Вскоре завиднелись обширные Лазаревские луговины и приземистая, почерневшая от времени избушка с сараями, в которой жил одинокий работник Пахом Стариков; он заправлял пасекой Михаила Григорьевича, а также охранял луга, стога сена и вывезенный из тайги кругляк.
Пахом был ещё нестарым мужиком, крепким, рослым, но простоватым, незадачливым. Четыре года назад он покинул пивоваренный завод в Екатеринодаре и в числе переселенцев новой – столыпинской – мощной волны отправился в далёкую, настораживающую, но одновременно и манящую Сибирь; получил хорошие подъёмные. Россия крепла, упрочивалась, то и дело толковали, что тот-то и тот-то разбогател, сколотил капитал, развернулся, отстроился. Поговаривали, что в Сибири можно живо обзавестись деньгами, капитальцем, начать своё дело, особенно маслодельное или кожевенное.
В Иркутске, в Переселенческом управлении, Пахом, сам того не ожидая, получил приличную ссуду – двести пятьдесят три рубля, оформил гербовые бумаги на право пользования отведённой ему землёй в шесть десятин. Можно было проворно развернуться на такие средства и относительно крепко зажить, срубив избу и прикупив скот и инвентарь. Но до места жительства, приленской деревни, Пахом так и не добрался. Отбился от переселенческого каравана – какая-то лихая сила подтолкнула его в игорный дом на улице Большой. И за несколько угарных часов он остался ни с чем, даже сапоги просадил. Два-три дня без ясной цели бродил по Иркутску, пробовал побираться на рынках, но был задержан полицейскими и побит в участке. С документами у него оказался порядок, и он был отпущен со строгим наказом – больше не появляться на глаза властям. Сел на паперти Крестовоздвиженской церкви, но подавали ему не очень-то охотно: люди дивились, что такой здоровущий, внешне приличный мужик христарадничает. Нищенствующих было всего два-три человека – инвалид без ноги да совершенно дряхлые старушки. На Пахома стало находить отчаяние, он клял себя, что так бездумно обошёлся с деньгами. Напился и спрыгнул в Ангару у Рыбной пристани – быть может, хотел утопиться. Но вода не приняла его – выплыл на каменистый берег напротив лавки Охотниковых. А тем часом из ворот вышел Михаил Григорьевич. Он давал своим строгим, но тихим голосом последние наставления приказчику Ивану Пшеничному, который слушал хозяина с почтительно склонённой на правый бок смолянисто-чёрной и маленькой, как у вороны, головой. Оба удивлённо посмотрели на выбредшего из Ангары одетого, но босого здоровенного мужика.

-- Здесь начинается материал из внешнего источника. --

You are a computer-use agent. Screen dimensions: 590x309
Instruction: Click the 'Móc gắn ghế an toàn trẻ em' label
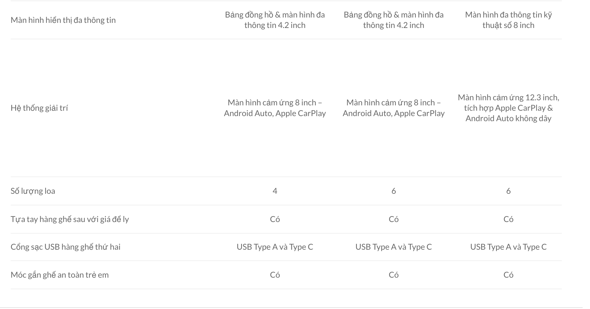coord(60,275)
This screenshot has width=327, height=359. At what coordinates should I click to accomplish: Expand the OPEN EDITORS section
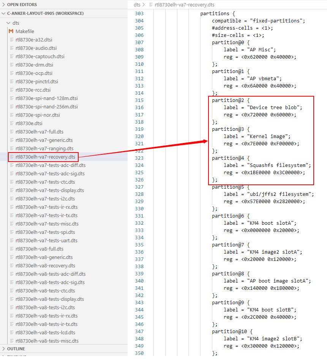point(4,5)
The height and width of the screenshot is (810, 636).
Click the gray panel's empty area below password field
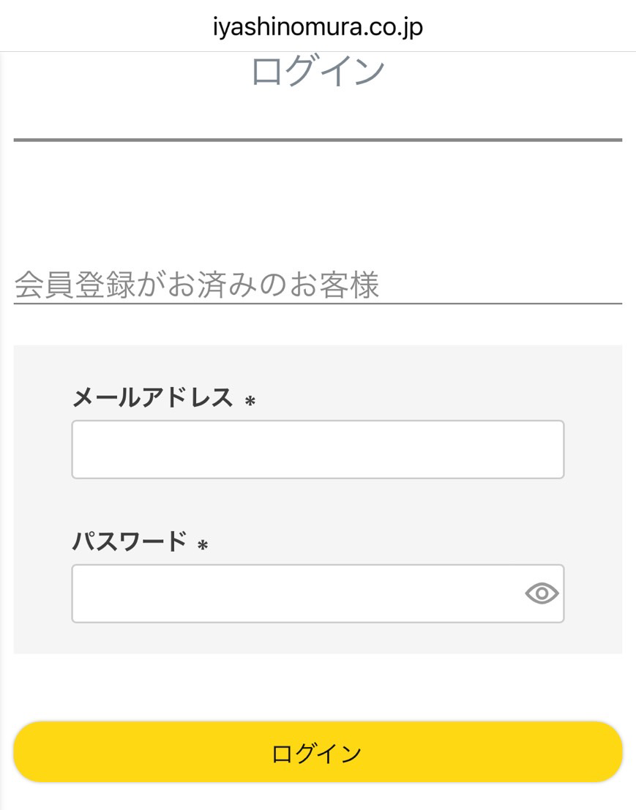pos(318,638)
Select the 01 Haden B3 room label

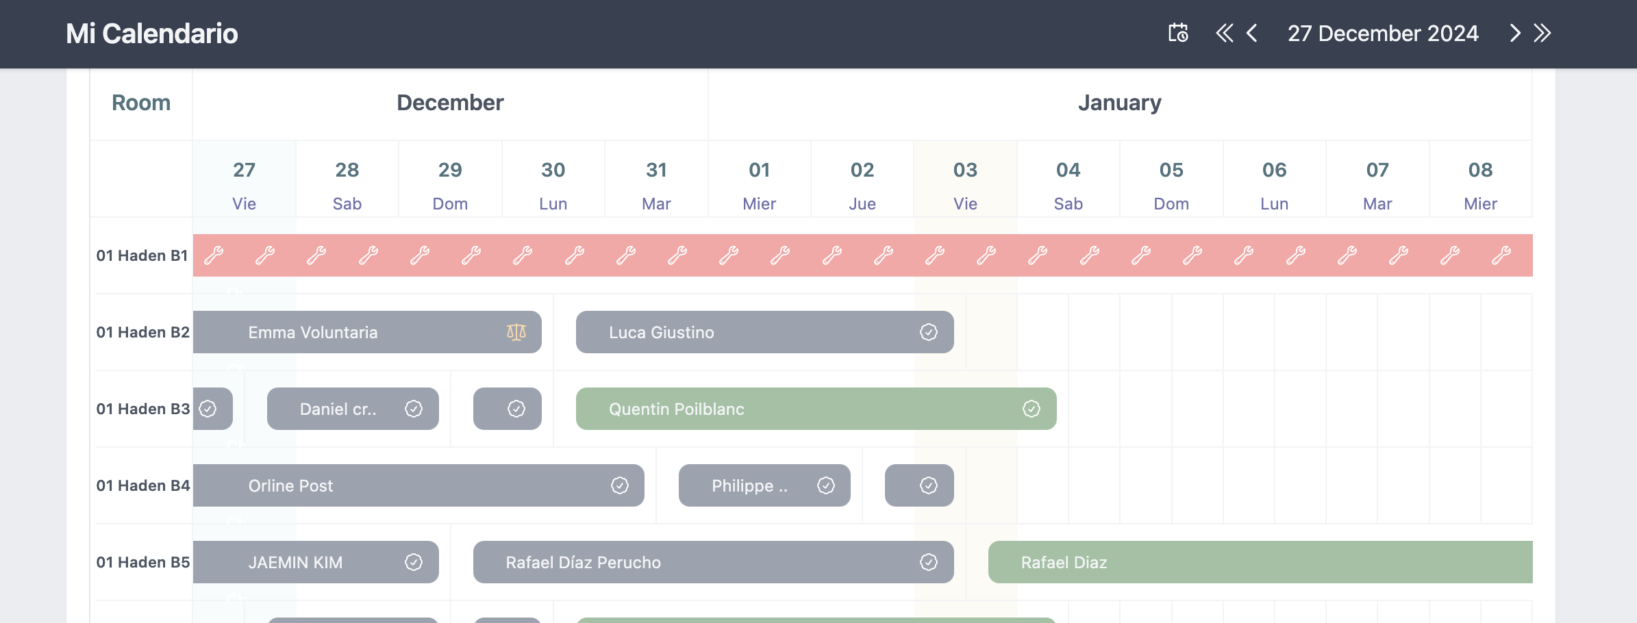point(142,409)
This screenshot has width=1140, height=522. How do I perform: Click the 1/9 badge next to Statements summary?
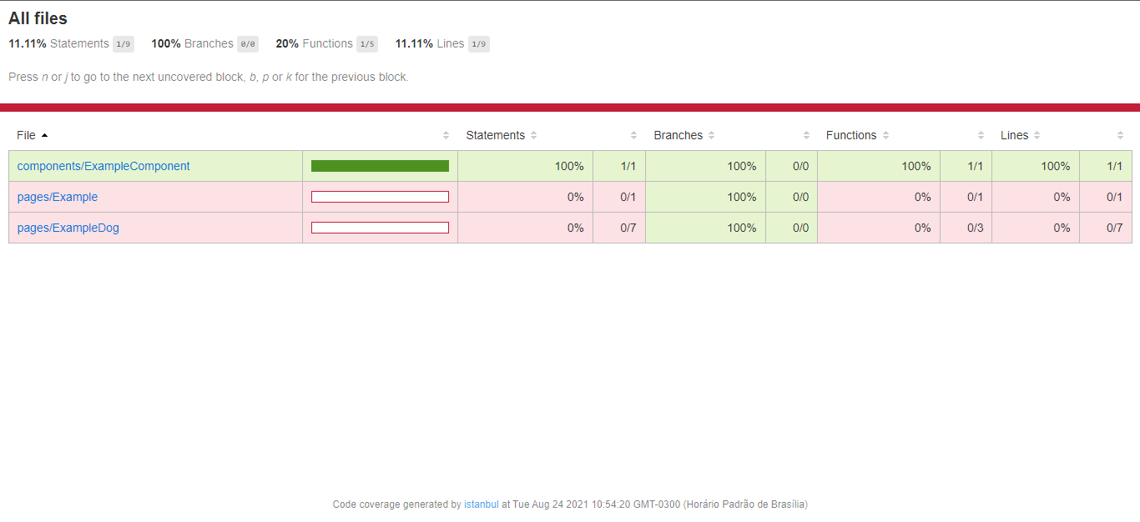(125, 43)
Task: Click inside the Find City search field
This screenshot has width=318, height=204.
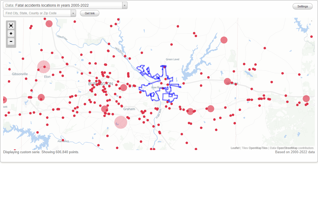Action: tap(37, 13)
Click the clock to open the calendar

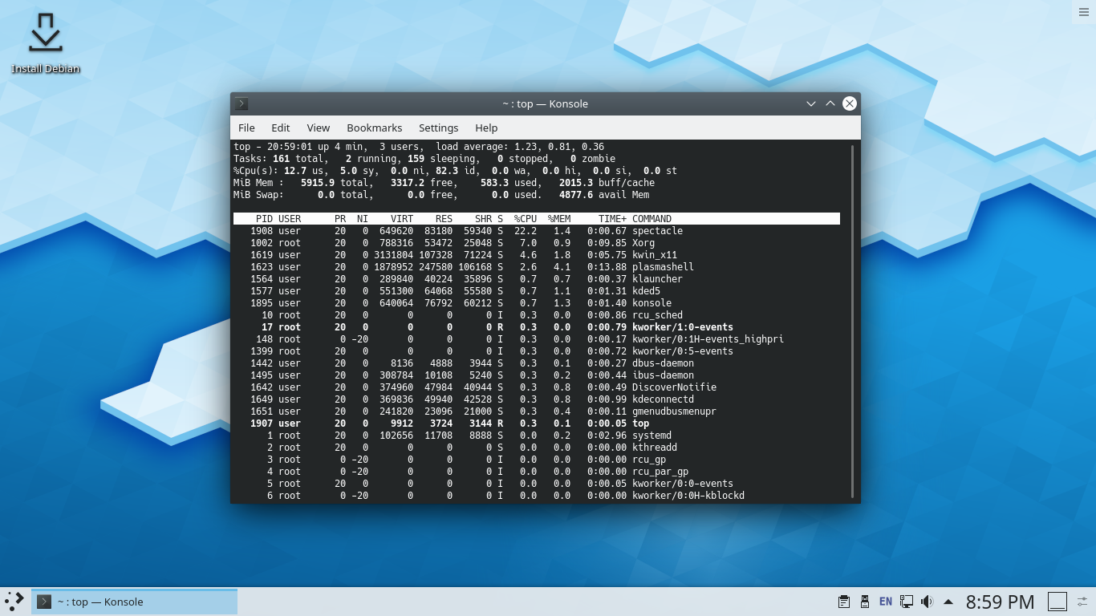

Протрезвевший Пахом робко подошёл к Охотникову и Пшеничному, повалился в ноги:
– Не дайте сгинуть православной душе.
– Никак хотел утопнуть? – строго осведомился Михаил Григорьевич.
– Хотел, барин.
– Пошто так, сердешный?
– Вчистую обанкрутился. Захотел лёгких барышей. – И он вкратце поведал о своей безрассудной выходке с казёнными и личными капиталами.
– Чего же ты от нас хочешь? – подражая хозяину, взыскующе спросил Пшеничный, кладя короткие полные руки на бока. – Да встань, дурила!
– Работы, милостивцы, тольки работы.
– С таким азартным работником свяжешься, так и сам по миру вскорости пойдёшь, – сказал Пшеничный, искательно заглядывая в сощуренные, хитрые глаза хозяина.
– Будет тебе работёнка, бедовый человек, – неторопливо усаживался в бричку Охотников. – Пасеку я зачинаю с вёсны.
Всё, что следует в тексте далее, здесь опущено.